Belfast News-Letter, Monday 27 October 1930

Hallowe’en night, now so near, can be made the occasion for jolly parties for young people, and it would be a great pity if the old customs of this season were allowed to die out.

If you decide to have a children’s afternoon party, all sorts of attractive and amusing novelties can be bought quite cheaply, such as “false faces”, noses, hats, blow-outs, fireworks, &c. The last named are really not suitable for very young children, but are most popular with the bigger ones, not to mention all the grown-up children!

A Hallowe’en cake must be provided for such a tea party. Plain sultana is best, and a ring, button, thimble, threepenny piece, &c., must be well wrapped in greaseproof paper and baked in it.

If the party is to take the form of a dinner for “older young people” and “young older people,” these traditional Hallowe’en trinkets can be put in the pudding.

A suitable table dressing for a Hallowe’en dinner party would be an ecru-coloured damask cloth, with autumn-tinted decorations. For this, buckle berries and the red and gold leaves of Virginia creeper would make a charming combination, with amber glass.

Must amusement is generally caused if a small carnival novelty – hot, blow-out, mouth organ – is put at each person’s place.
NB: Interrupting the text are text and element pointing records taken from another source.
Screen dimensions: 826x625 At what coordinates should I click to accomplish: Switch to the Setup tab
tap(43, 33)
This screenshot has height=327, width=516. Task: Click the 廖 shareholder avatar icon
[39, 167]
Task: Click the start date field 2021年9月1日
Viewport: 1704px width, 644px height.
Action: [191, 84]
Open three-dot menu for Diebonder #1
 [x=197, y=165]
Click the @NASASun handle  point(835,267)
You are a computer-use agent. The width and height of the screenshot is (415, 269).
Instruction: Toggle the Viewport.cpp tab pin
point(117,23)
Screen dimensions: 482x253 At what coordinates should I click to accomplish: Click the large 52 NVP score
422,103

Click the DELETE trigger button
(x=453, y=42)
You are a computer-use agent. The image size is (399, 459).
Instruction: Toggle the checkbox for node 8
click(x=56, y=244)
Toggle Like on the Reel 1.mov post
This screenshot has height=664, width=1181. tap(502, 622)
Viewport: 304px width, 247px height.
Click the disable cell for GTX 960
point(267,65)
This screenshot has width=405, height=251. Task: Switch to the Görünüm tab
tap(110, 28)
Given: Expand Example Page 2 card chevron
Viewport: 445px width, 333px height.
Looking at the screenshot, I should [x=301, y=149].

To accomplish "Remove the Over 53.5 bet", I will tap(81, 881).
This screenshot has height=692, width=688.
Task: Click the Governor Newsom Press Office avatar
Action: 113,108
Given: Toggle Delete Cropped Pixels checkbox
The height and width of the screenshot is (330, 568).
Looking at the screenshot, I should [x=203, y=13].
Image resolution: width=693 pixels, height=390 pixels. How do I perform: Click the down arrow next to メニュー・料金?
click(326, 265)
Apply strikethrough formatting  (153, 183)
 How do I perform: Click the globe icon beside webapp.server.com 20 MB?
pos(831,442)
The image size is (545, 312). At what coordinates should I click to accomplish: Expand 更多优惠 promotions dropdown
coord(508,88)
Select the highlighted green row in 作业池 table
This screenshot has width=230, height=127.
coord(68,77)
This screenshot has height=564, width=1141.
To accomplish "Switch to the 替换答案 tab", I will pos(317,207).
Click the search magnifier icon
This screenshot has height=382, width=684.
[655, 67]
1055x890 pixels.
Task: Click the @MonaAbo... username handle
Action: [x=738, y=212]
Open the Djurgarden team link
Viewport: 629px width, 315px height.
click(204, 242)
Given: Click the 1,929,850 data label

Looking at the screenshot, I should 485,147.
With regard to entertaining the party there are heaps of Hallowe’en games to choose from, in addition to the traditional nut-burning. I would start with “Dirty water, clean water, and no water at all.” For this you have three bowls, one filled with clean water, one with water in which some tea leaves are placed, and one empty. The players are blindfolded and led up to the bowls one by one. The type of husband or wife they will get is shown by the bowl into which they put their hand, viz: Clean water – Nice. Dirty water – Nasty. Empty – none.

After that you can duck for apples in a tub, attired in bathing caps, or try to bite a piece out of an apple tied to a long string and hanging from the ceiling.

Another amusing game is to make two lists of names – one girls’ names and the other boys’ names. The girls are led up blindfolded to the list of boys’ names, and vice versa. They are told to make a cross, and whichever name the cross comes nearest to is the name of the future husband or wife.

The actual nut-burning is a most amusing ceremonial if properly conducted. The nuts must have been previously well dried in the oven, and the top of the kitchen range is the best place for burning them. Everyone chooses two nuts, a large one for the man and a small one for the lady. They are then set alight, and much can be learned of the inner life and character of the pair by close observation!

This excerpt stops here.